# Welcome to the TalkedAbout musicians area



## Eric

A little background, at one time several of us participated at a guitar forum called Guitars101.com, and though it still exists participation has dropped under new ownership. Many of those members still gather on FB groups, so we're sending invites to this new section here at TA.

We welcome anyone into music in any fashion, sharing of music and collaboration are encouraged. FB groups are okay for discussion but not very good for this type of thing.

Here's what we can expect to share and collaborate on in the forum format:

Uploading of your own personal MP3 files
Uploading backing tracks
Sharing patches for all Line 6 products, etc.
Collaborate on songs with other members
Seeking/sharing vocals
Open jams
If enough people are interested we can bring back guigar battles

The one and only Podgod will be joining up and helping out as well. As always, we'll see how things go for a while with these new forums and hopefully grow the section.

Welcome all!


----------



## Renzatic

What happened to my post? :O


----------



## Eric

Renzatic said:


> What happened to my post? :O



I can assure you I didn't touch it   I'll go look at the log.

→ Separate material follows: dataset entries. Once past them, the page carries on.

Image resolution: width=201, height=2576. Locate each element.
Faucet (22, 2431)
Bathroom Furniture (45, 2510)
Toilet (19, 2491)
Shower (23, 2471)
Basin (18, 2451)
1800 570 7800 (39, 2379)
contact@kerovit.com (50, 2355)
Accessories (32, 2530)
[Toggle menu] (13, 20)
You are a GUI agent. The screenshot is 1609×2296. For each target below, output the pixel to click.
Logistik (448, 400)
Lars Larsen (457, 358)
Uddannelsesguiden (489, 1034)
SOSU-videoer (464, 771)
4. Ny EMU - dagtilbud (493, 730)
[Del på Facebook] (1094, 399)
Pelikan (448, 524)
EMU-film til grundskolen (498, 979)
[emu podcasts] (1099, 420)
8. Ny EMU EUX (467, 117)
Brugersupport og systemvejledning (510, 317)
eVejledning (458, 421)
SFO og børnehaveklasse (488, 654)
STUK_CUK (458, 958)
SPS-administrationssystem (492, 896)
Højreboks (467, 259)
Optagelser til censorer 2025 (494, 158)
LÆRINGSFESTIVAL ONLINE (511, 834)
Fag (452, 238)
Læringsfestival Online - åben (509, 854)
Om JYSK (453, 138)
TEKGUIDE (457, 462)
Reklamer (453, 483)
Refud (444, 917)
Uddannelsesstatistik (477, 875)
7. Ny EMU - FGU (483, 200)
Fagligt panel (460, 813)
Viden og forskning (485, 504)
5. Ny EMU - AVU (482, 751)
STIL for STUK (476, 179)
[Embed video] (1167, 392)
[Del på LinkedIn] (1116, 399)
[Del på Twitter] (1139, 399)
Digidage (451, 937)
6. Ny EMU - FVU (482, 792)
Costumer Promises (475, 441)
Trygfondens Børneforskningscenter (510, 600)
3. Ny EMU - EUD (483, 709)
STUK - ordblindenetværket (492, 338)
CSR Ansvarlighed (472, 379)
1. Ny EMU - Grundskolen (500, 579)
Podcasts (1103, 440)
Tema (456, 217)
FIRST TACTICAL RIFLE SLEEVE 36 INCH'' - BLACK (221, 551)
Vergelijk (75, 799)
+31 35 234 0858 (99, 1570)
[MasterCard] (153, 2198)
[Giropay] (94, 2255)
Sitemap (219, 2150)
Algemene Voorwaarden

Edit: It's still there in the other forum








						My music
					

It goes like this: bow chikka chikka bow bow chikka chikka bow bow wooooooooo




					talkedabout.com


----------



## Chew Toy McCoy

Sweet!!  This might be the motivation I need to get back into writing and producing music instead of watching other people do it.


----------



## Chew Toy McCoy

Also, there is kind of a full circle irony to this new forum that I just saw has sub sections (again, sweet!).  I first started my venture into political discussions on a music software developer forum.  Much like MR they probably thought it would be a good idea to let their users discuss things outside their software and music.  Much like MR it was a very active forum and went down in flames for reasons you are correct to assume.  So it's great to see this new forum appear here to discuss music and give me a little more balance.    I haven't been to that music forum in years because you can only talk about the differences between the 200 available vintage compressor emulations for so long.


----------



## Eric

Chew Toy McCoy said:


> Also, there is kind of a full circle irony to this new forum that I just saw has sub sections (again, sweet!).  I first started my venture into political discussions on a music software developer forum.  Much like MR they probably thought it would be a good idea to let their users discuss things outside their software and music.  Much like MR it was a very active forum and went down in flames for reasons you are correct to assume.  So it's great to see this new forum appear here to discuss music and give me a little more balance.    I haven't been to that music forum in years because you can only talk about the differences between the 200 available vintage compressor emulations for so long.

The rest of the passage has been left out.